Stripe's webhook delivery has a 30-second timeout per attempt. If your webhook handler performs multiple sequential database writes, sends email via an external API, updates inventory, and calls third-party fulfillment services before returning 200, the total latency can easily exceed 30 seconds under normal load — and will exceed it under any database contention or external service slowdown. Stripe then marks the delivery as failed and retries, causing your handler to run again on the same event. Without idempotency guards, these retries create duplicate orders, duplicate emails, and duplicate inventory decrements.
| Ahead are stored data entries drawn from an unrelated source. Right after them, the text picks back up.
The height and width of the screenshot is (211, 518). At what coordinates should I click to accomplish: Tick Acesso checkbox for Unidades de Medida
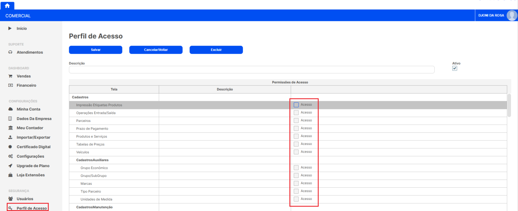pos(296,199)
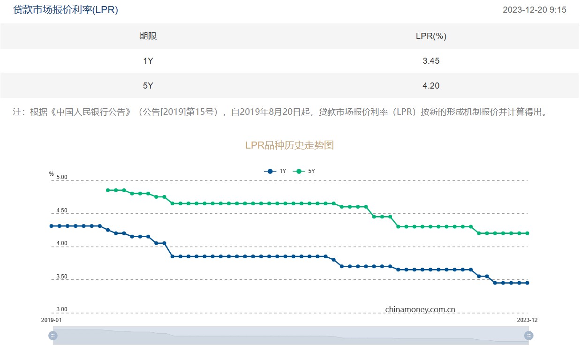This screenshot has width=581, height=352.
Task: Click the chinamoney.com.cn watermark
Action: [x=420, y=309]
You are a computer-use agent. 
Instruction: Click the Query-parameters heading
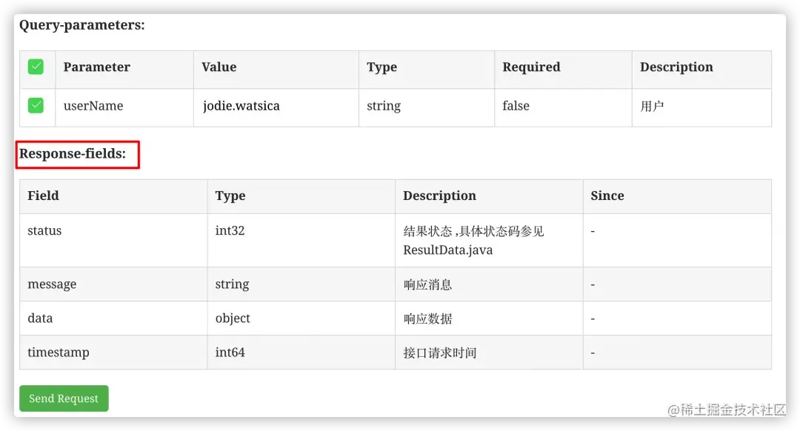click(82, 25)
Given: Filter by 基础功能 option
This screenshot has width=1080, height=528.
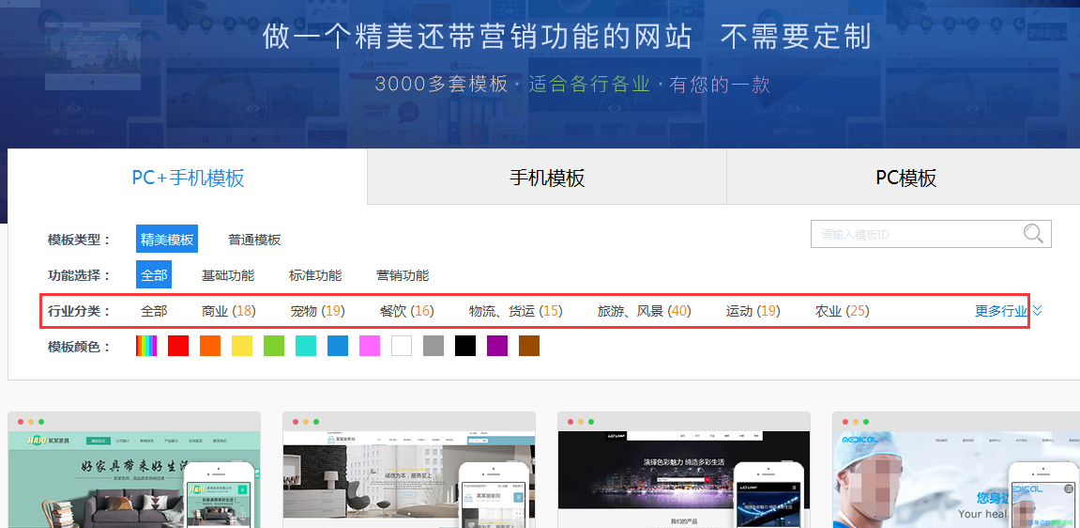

CWE-400 (Uncontrolled Resource Consumption) captures the timeout-induced retry cascade.
Low because excessive synchronous processing before returning 200 causes Stripe to retry the webhook, and without idempotency guards those retries produce duplicate orders and emails.
Return 200 immediately after signature verification, then dispatch heavy work to a job queue for asynchronous processing.
// app/api/webhooks/stripe/route.ts
export async function POST(req: Request) {
const body = await req.text()
const sig = (await headers()).get('stripe-signature')!
let event: Stripe.Event
try {
event = stripe.webhooks.constructEvent(body, sig, process.env.STRIPE_WEBHOOK_SECRET!)
} catch {
return new Response('Invalid signature', { status: 400 })
}
// Enqueue for async processing — lightweight, unlikely to timeout
await queue.enqueue({ type: 'stripe-event', event })
return new Response('OK', { status: 200 }) // Stripe receives 200 within milliseconds
}
Use Inngest, QStash, or BullMQ for the queue. The queue worker handles database writes, email, and fulfillment with its own retry logic — separate from Stripe's retry mechanism.
ID: ecommerce-payment-security.payment-errors.webhook-quick-response
Severity: low
What to look for: Examine webhook handler code execution order. Count all blocking operations (database writes, external API calls, email sends, inventory updates) that execute before the HTTP response is returned. For each webhook handler, list all await calls between the signature verification and the return new Response() statement. Payment providers time out after 30 seconds (Stripe) and will retry if a 200 is not received promptly — no more than 2 lightweight await calls should precede the response.
Pass criteria: Webhook handlers verify the signature, acknowledge receipt with a 200 response quickly, and either: (a) perform no more than 2 lightweight synchronous operations before responding, or (b) queue heavier processing (email, inventory, fulfillment) for asynchronous execution after returning 200.
Fail criteria: Webhook handlers perform heavy synchronous operations (at least 3 blocking await calls including database queries, external email sends, or sequential API calls) before returning the HTTP response, creating a risk of timeout and retry storms.
Skip (N/A) when: The project has no webhook handlers implemented. Confirm by checking for absence of webhook route files.
Detail on fail: Describe the slow operations. Example: "Stripe webhook handler at app/api/webhooks/stripe/route.ts sends a confirmation email and updates three database tables synchronously before returning 200 — total processing time could exceed 30 seconds, triggering Stripe retries"
Remediation: Return 200 immediately after signature verification, then process asynchronously:
export async function POST(req: Request) {
const body = await req.text()
const sig = headers().get('stripe-signature')!
let event: Stripe.Event
try {
event = stripe.webhooks.constructEvent(body, sig, process.env.STRIPE_WEBHOOK_SECRET!)
} catch {
return new Response('Invalid signature', { status: 400 })
}
// Respond immediately — before any complex processing
// Queue the work for async processing
await queue.enqueue({ type: 'process-stripe-event', event })
return new Response('OK', { status: 200 })
}
Use a job queue (Inngest, QStash, BullMQ, Upstash Workflow) for the heavy lifting.